The party, held at Jackson's Rainbow/PUSH coalition headquarters, began around 9pm
Saturday evening, and lasted well into the Ten-O'Clock news at 10pm. Despite hopes to "build a cohesive agenda", the candidates seemed again to be lost in a quagmire of insignificant issues.
"Where's the broads?" yelled Ohio Sen. Dennis Kucinich after downing several
alcohol-free wine coolers. "I thought Jesse, you know, woulda had some LAY-DEES for us do some serious caucusing with. I'm ready for a RAUCOUS caucus!"
Indeed, the only woman present at the festivity was former Vermont Gov. Howard Dean's spokeswoman Tricia Enright, who attended "because somebody told me Gary Hart was going to stop by." However, Hart was a no-show, and Enright spent most of the evening dodging advances from Sen. Bob Graham, who was in a back room surfing the internet for "groundswell opinion". The senator, logged in under Jackson's AOL ID (HimeyTown2U), was in a chat room called "Presidential Teenage Intern Slut-bunnies" and wanted "the women's perspective on Presidential morality." Ms. Enright reported
the incident to Dean, who told her to "get some pills out of my medical bag and loosen up, for Chrissake."
The party highlight came during an enthusiastic discussion between Rep. Richard Gephardt, Al Sharpton and Sen. John Kerry about the Supreme Court and an upcoming
ruling regarding affirmative action at the University of Michigan.
"Screw those black-robed blowhards," said Gephardt, presumably stoned on fruit punch. "When I'm President, we'll have executive orders to overcome any wrong the Supreme Court does tomorrow or the next day." After several rousing cheers of "Huzzah! Huzzah!" Gephardt was anointed "King Richard the Eyebrowless" and driven
to Burger King for a formal coronation. Gov.
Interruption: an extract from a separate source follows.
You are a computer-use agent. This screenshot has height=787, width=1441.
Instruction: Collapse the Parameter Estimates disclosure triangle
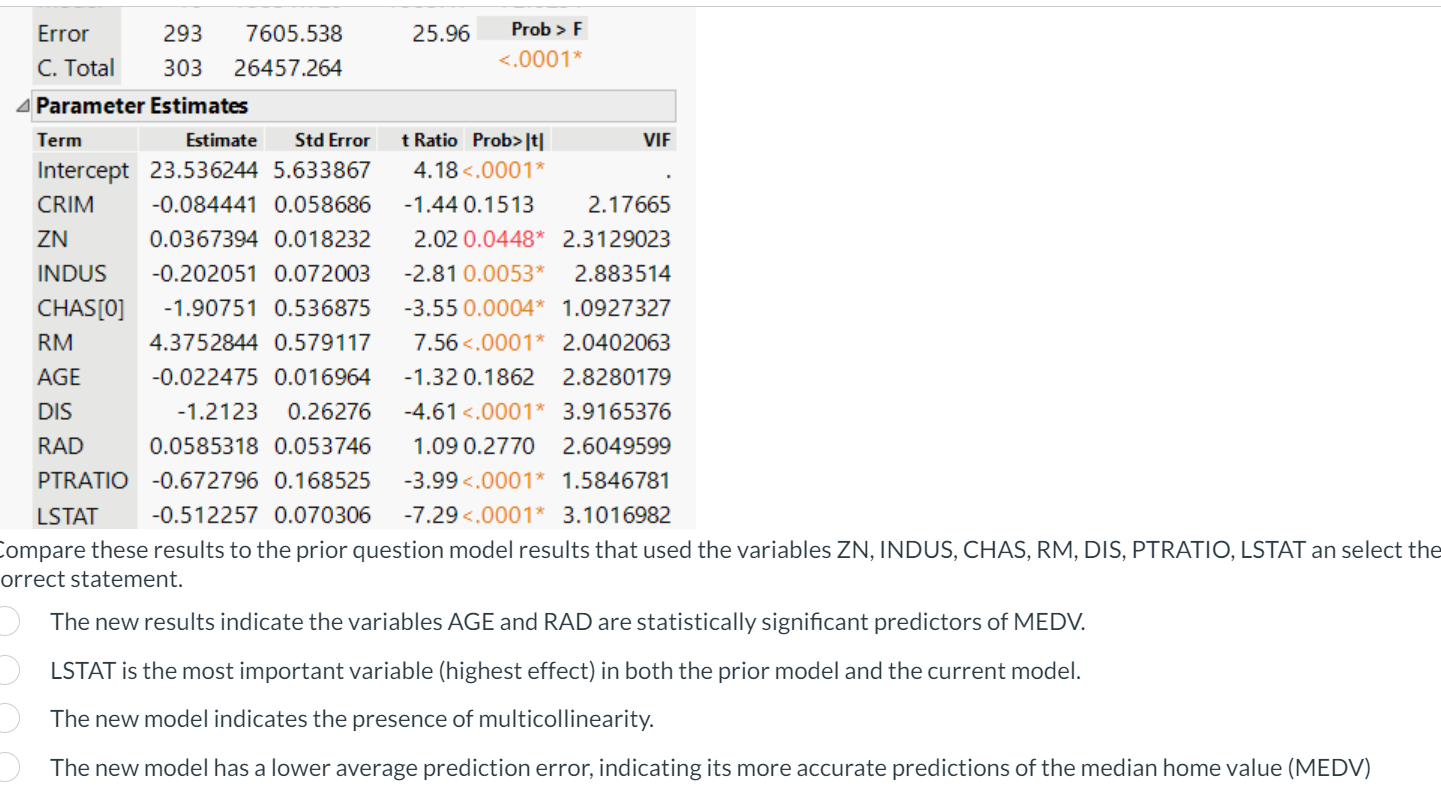pyautogui.click(x=24, y=106)
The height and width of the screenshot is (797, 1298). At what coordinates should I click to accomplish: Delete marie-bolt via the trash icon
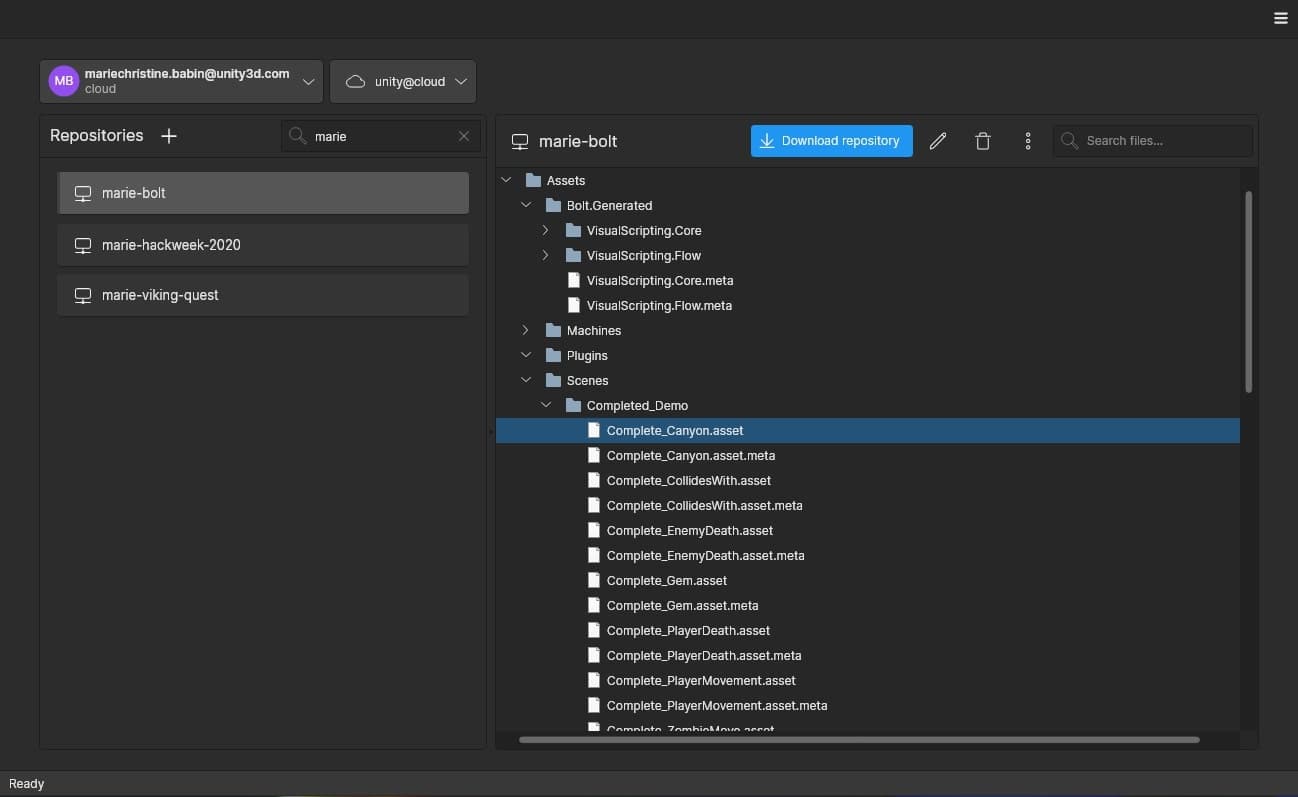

Dean, acting as Merlin the Sorcerer, went to the kitchen and began boiling a concoction of chicken necks, pepper-spray and cardboard chads, to "cast out the evil Nixon in Gephardt's soul."
Despite having no more than nine people present, Jackson's bash was abruptly terminated when neighbors called police, complaining of a "large gathering of undesirables" in the street outside the Rainbow Coalition headquarters.
"There were three or four hundred leather & chain-clad individuals assembled outside the Rainbow HQ," said Police Chief William Kelly. "Apparently, there was some kind of mix-up regarding the invitations. Rainbow Coalition, Gay Rainbow, it all got messed up on the internet. They said they're all registered Democrats, but there's not enough room for them inside."
Despite several pleas for police brutality, the crowd was dispersed without incident.